Magnesium glycinate 200-400 mg taken at bedtime receives wide attention online. A small RCT (N=46) of older adults with insomnia found magnesium supplementation improved ISI scores and increased serum melatonin vs. Placebo. (Abbasi et al., 2012, J Res Med Sci) The trial is underpowered, and results have not been replicated in larger populations. Magnesium supplementation is low-risk at this dose for most adults.

L-Theanine

L-Theanine 200 mg at bedtime has shown modest effects on subjective sleep quality in two small RCTs (N=30 and N=22). The mechanism is thought to involve alpha-wave induction and reduced glutamatergic arousal. Evidence is insufficient to recommend it as primary treatment.
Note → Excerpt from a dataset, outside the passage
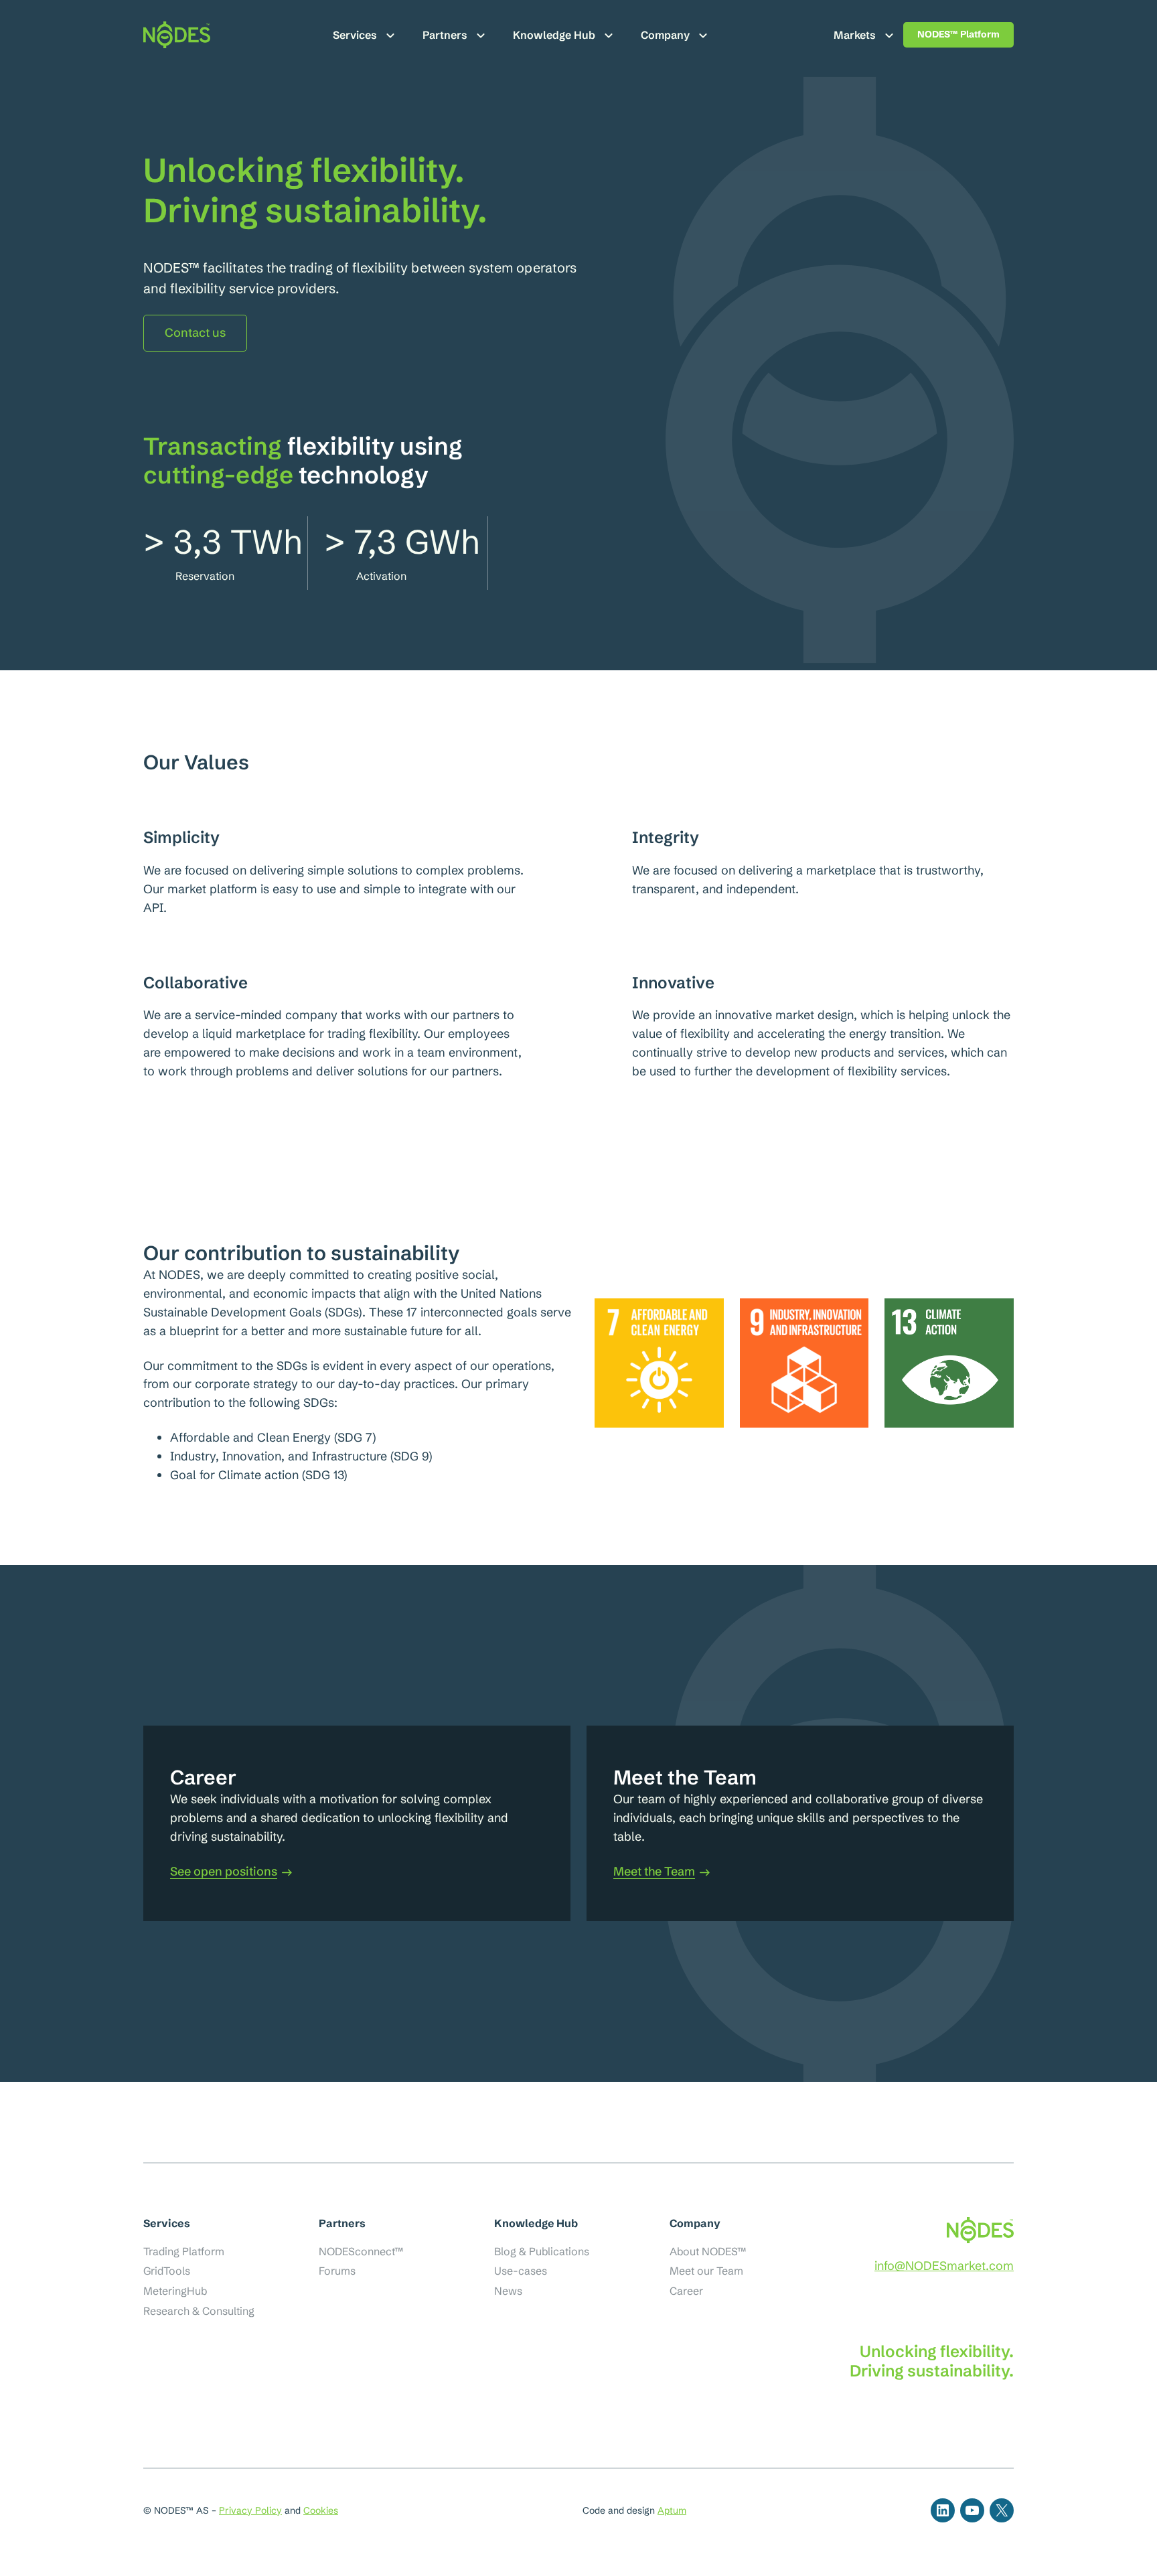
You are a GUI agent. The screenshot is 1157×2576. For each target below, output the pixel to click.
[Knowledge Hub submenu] (609, 35)
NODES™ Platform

When to Refer and When to Worry

Non-restorative sleep lasting fewer than 3 months often resolves with CBT-I, medication review, and attention to sleep hygiene. Refer to a sleep specialist or arrange PSG when any of these features are present:

• Loud snoring, witnessed apneas, or morning headaches (suggesting OSA)
• Restless legs, leg kicking reported by a partner, or periodic leg jerks waking the patient (suggesting PLMD or RLS)
• Excessive daytime sleepiness with sleep attacks despite adequate nighttime sleep (suggesting narcolepsy or idiopathic hypersomnia)
• Symptoms persisting after 8 weeks of CBT-I plus an appropriately selected pharmacologic agent
• A new diagnosis of fibromyalgia, ME/CFS, or Parkinson's disease, all of which carry high rates of non-restorative sleep and require specialist co-management

The AASM states: "Chronic insomnia disorder is defined as difficulty initiating or maintaining sleep, or early morning awakening, occurring at least 3 nights per week, for at least 3 months, with associated daytime impairment." (AASM ICSD-3, 2014) Non-restorative sleep meeting that temporal threshold warrants formal evaluation, not watchful waiting.